Adapter CAR-T cells to counteract T cell exhaustion and enable flexible targeting in AML

Although the landscape for treating acute myeloid leukemia (AML) patients has changed substantially in recent years, the majority of patients will eventually relapse and succumb to their disease. Allogeneic stem cell transplantation provides the best anti-leukemia treatment strategy, but is only suitable in a minority of patients. In contrast to B-cell neoplasias, chimeric antigen receptor (CAR) T-cell therapy in AML has encountered challenges in target antigen heterogeneity, safety, and T-cell dysfunction. We developed a Fab-based adapter CAR (AdCAR) T-cell platform with flexibility of targeting and control of AdCAR T-cell activation. Utilizing AML cell lines and a long-term culture assay for primary AML cells, we were able to demonstrate AML-specific cytotoxicity using anti-CD33, anti-CD123, and anti-CLL1 adapter molecules in vitro and in vivo. Notably, we show for the first time the feasibility of sequential application of adapter molecules of different specificity in primary AML co-cultures.

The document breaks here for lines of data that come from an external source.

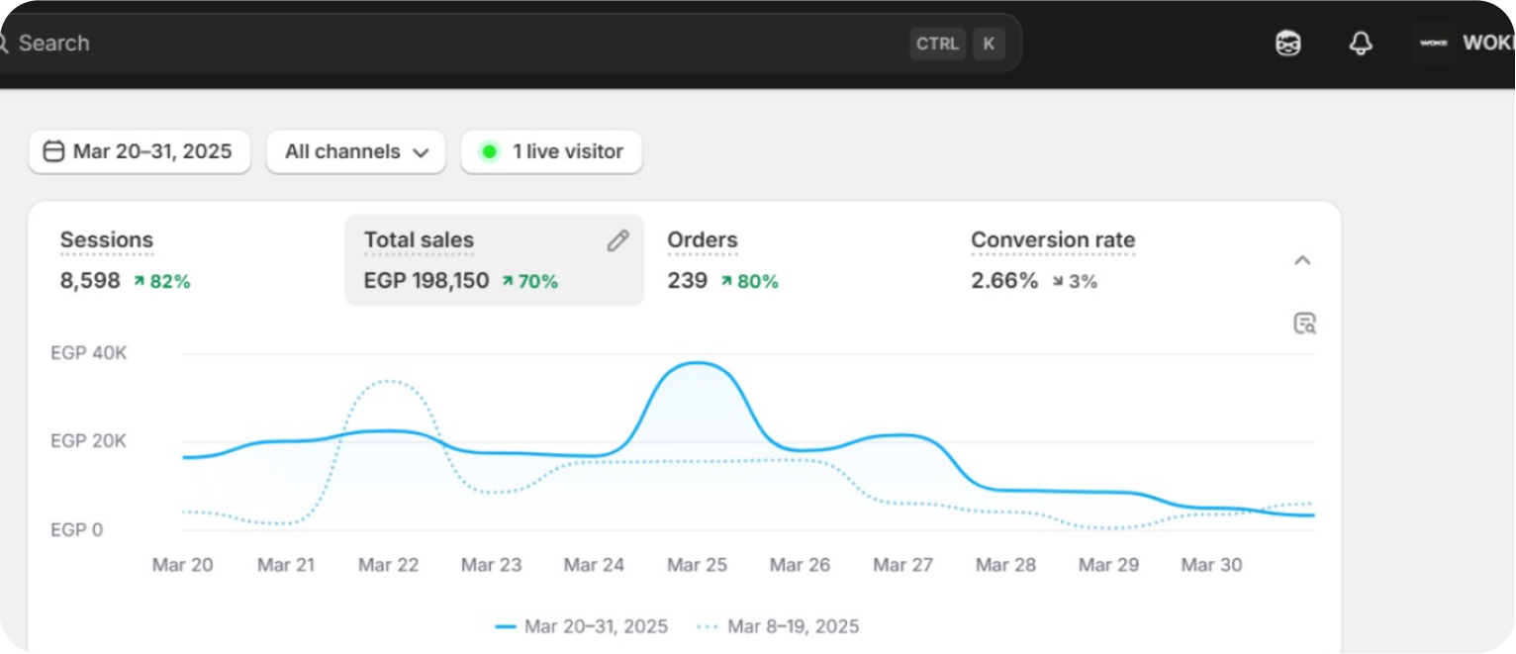
Task: Click the Mar 25 peak on the chart
Action: click(698, 363)
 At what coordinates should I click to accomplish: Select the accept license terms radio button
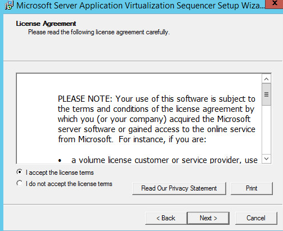19,172
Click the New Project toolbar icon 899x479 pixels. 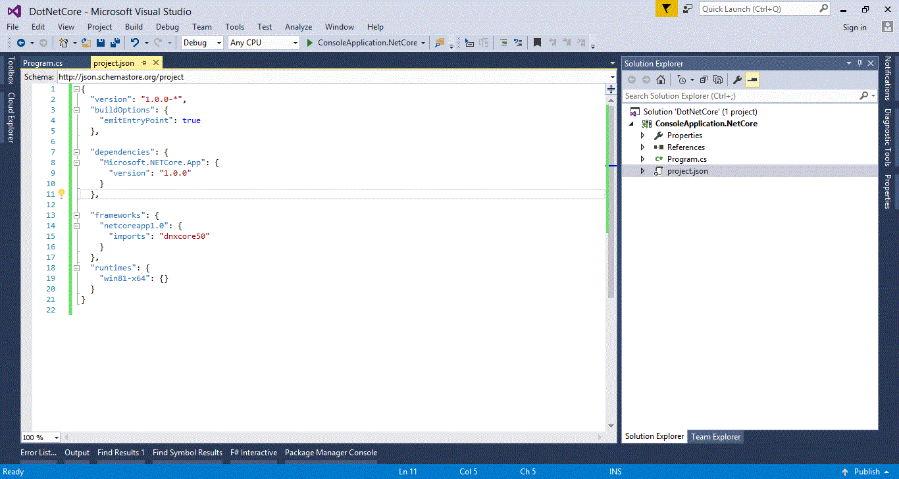tap(63, 42)
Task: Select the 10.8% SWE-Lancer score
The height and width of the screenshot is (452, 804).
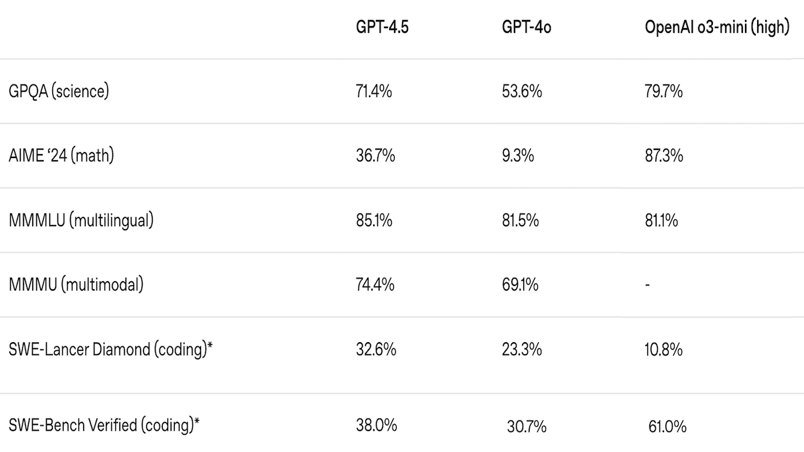Action: click(663, 350)
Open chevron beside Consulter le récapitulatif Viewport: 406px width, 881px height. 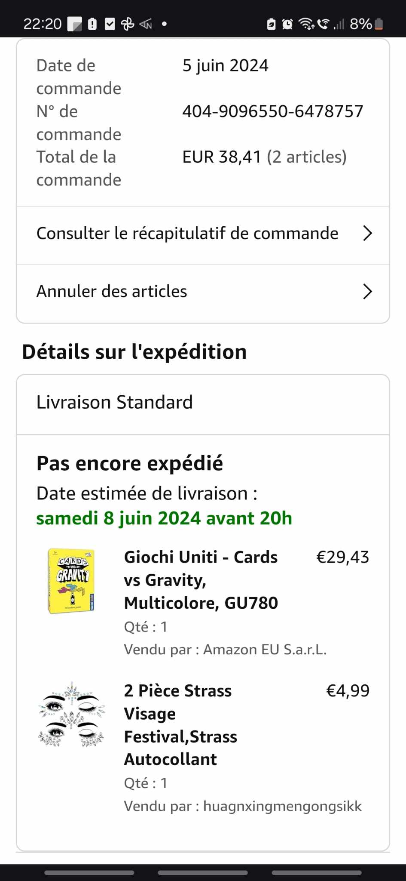[x=367, y=234]
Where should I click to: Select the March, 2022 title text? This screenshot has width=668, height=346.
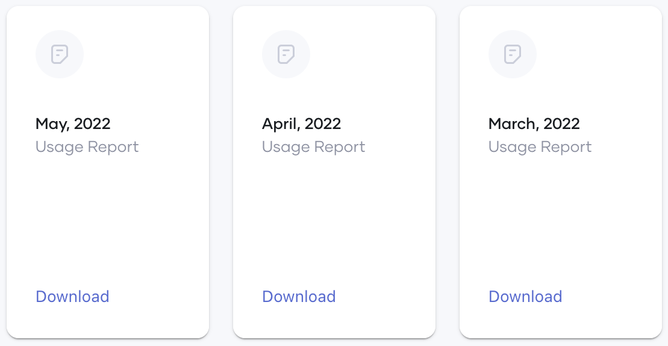534,124
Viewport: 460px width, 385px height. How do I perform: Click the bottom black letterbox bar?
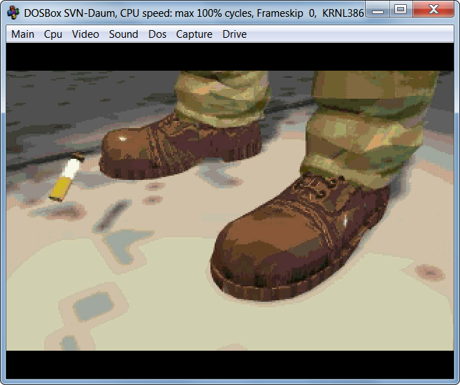click(229, 364)
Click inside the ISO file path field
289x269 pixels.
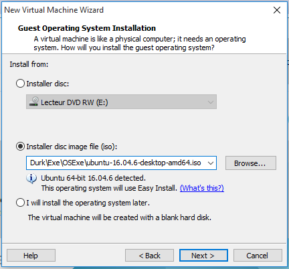116,163
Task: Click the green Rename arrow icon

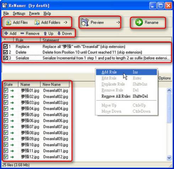Action: (x=139, y=22)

Importantly, utilizing the AML platform, we were able to demonstrate that continuous adapter molecule exposure led to AdCAR T-cell exhaustion through chronic AdCAR stimulation, which was counteracted through treatment-free intervals. As CAR T-cell exhaustion is a well-known cause of resistance, the AdCAR platform might ameliorate CAR T-cell dysfunction. Adapter CAR T-cells of three healthy donors stimulated continuously with anti-CD33 adapter molecule or with a treatment-free interval (TFI) from day 7-14 were sorted and analyzed. Samples: Continuously stimulated = day 0, 14, 21; TFI-stimulated = day 14, 21.